### DATASET RECORDS

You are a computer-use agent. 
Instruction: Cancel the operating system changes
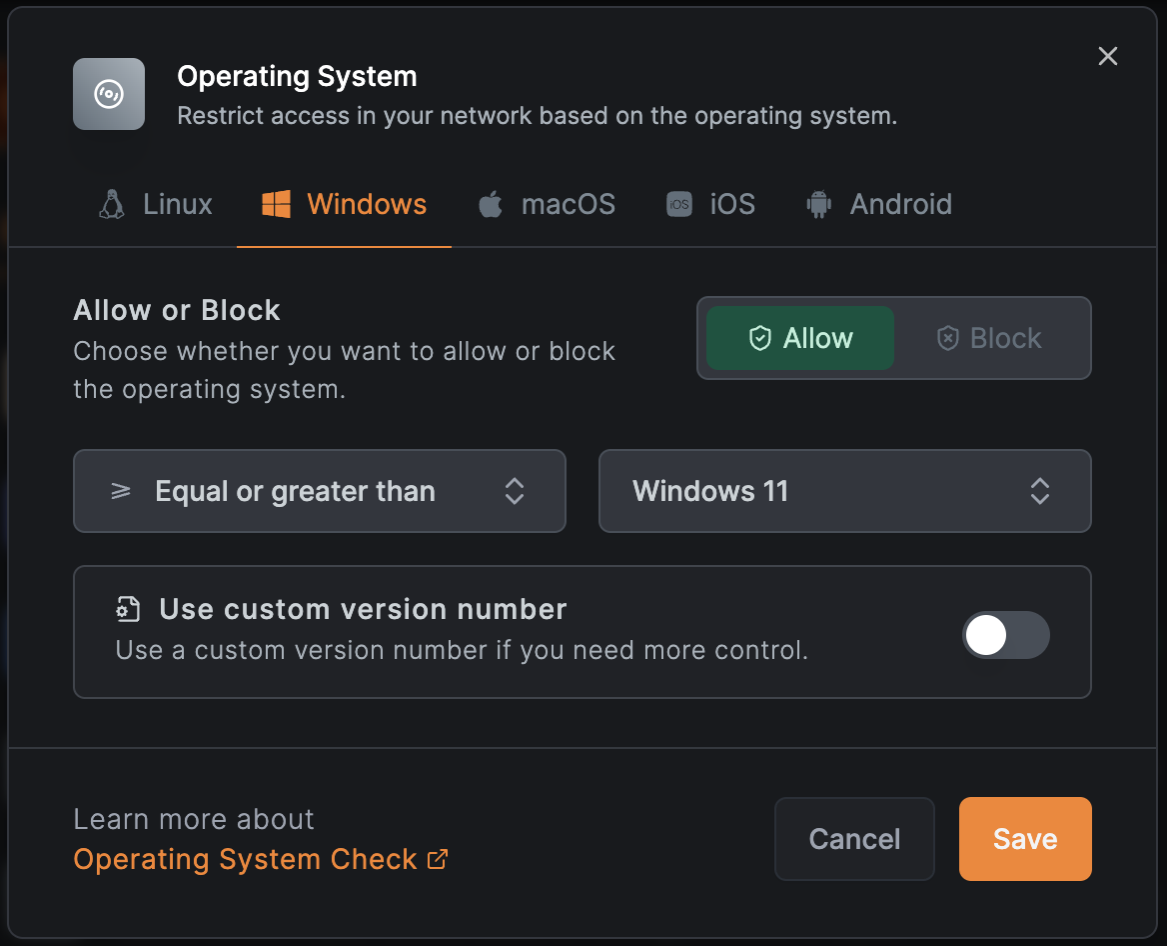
...
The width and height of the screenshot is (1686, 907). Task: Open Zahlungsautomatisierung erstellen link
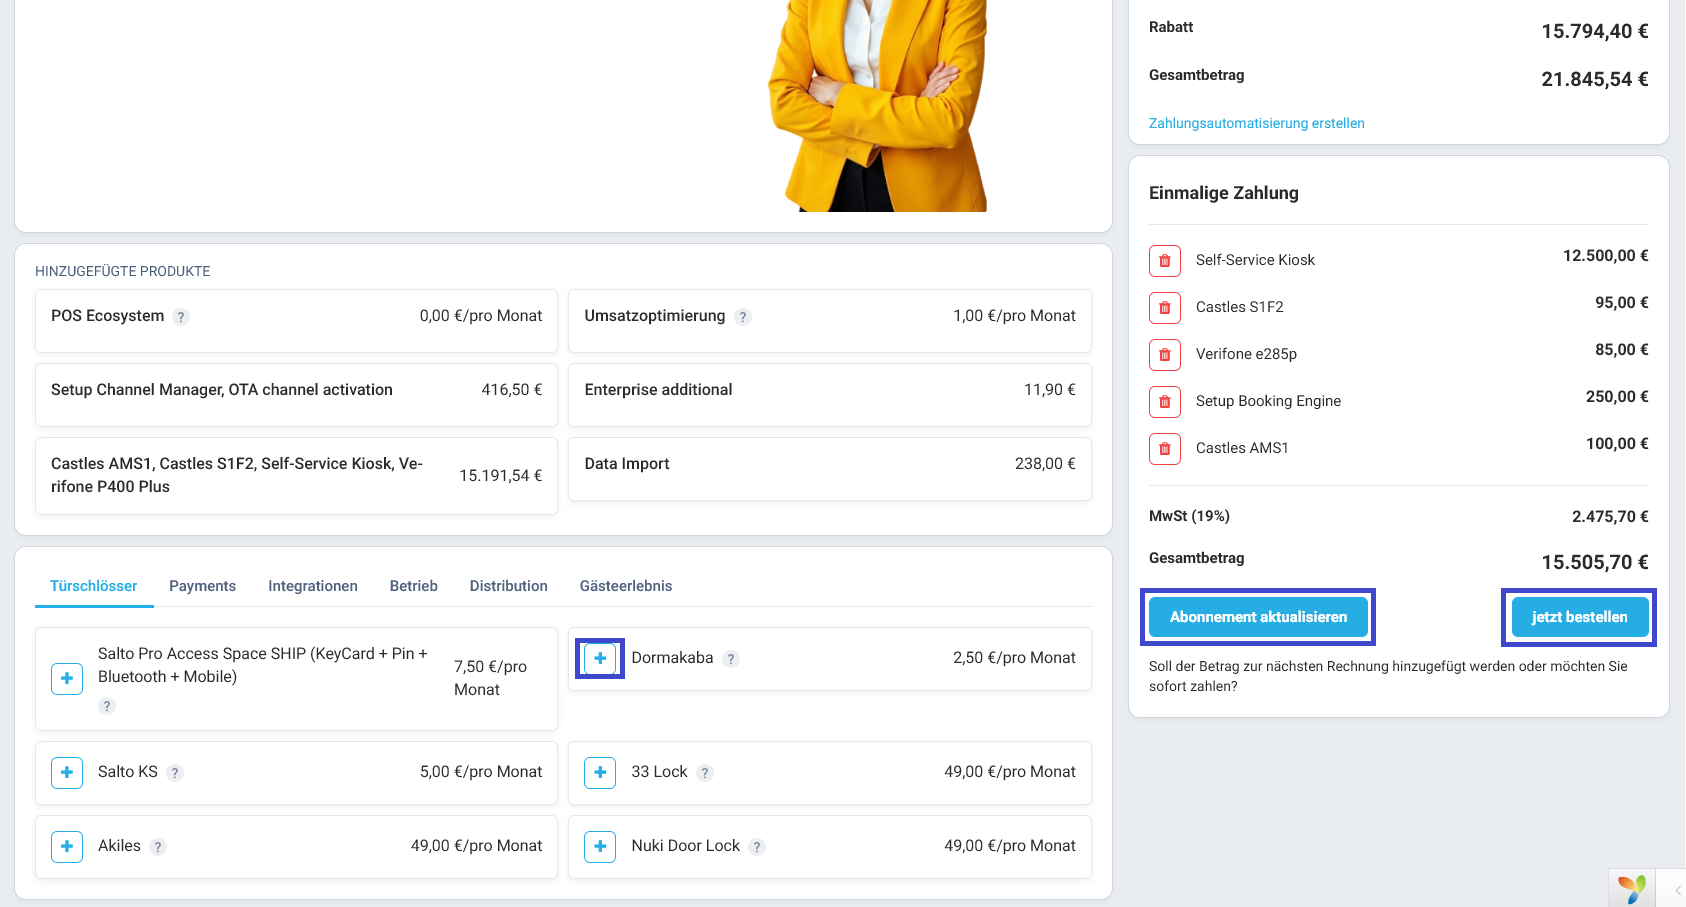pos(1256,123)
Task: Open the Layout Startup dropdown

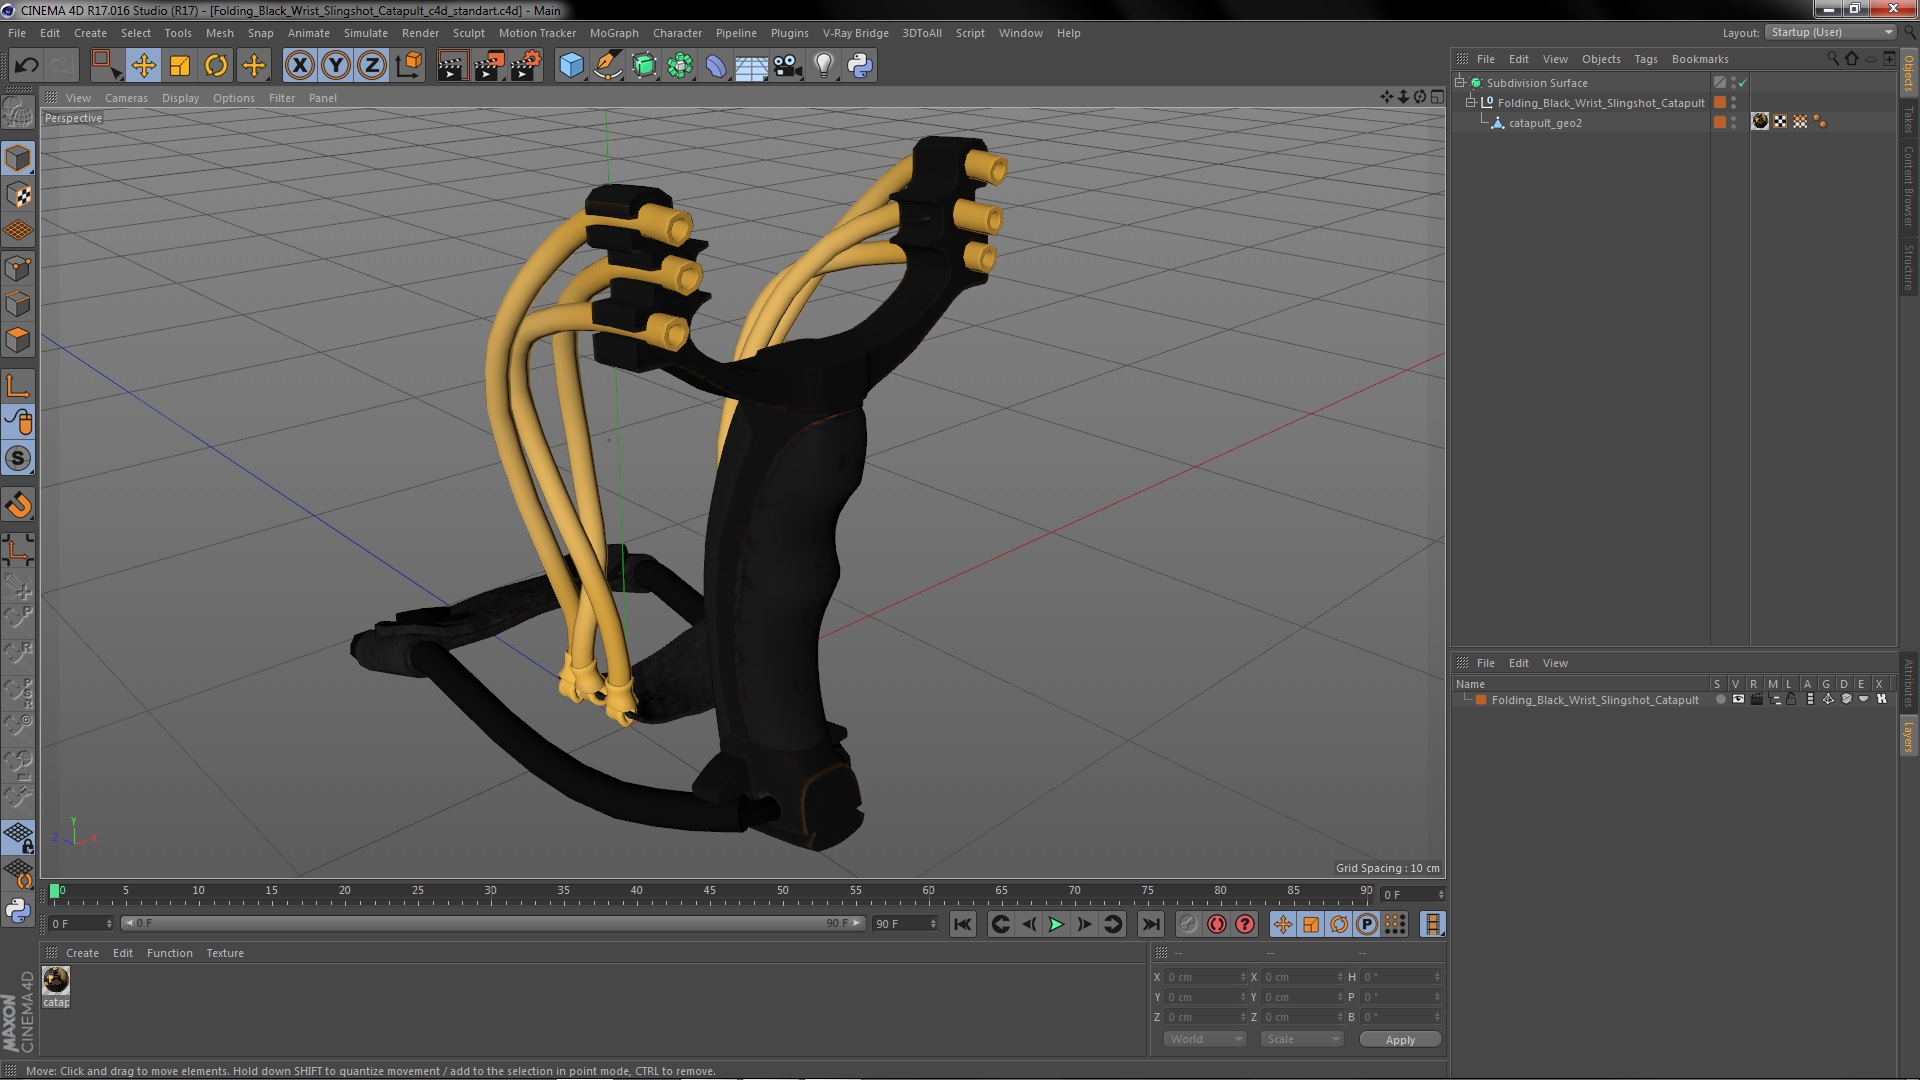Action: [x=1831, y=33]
---
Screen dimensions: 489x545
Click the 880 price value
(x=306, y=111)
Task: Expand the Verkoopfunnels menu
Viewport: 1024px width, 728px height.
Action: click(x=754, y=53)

### EXERCISE OBJECTIVE
In the records, rewrite the lines from the line with "You are a computer-use agent." to the line with "Instruction: Cancel the", changing "operating system changes" to "display settings changes" and leaving everything else unchanged.

### SOLUTION
You are a computer-use agent. 
Instruction: Cancel the display settings changes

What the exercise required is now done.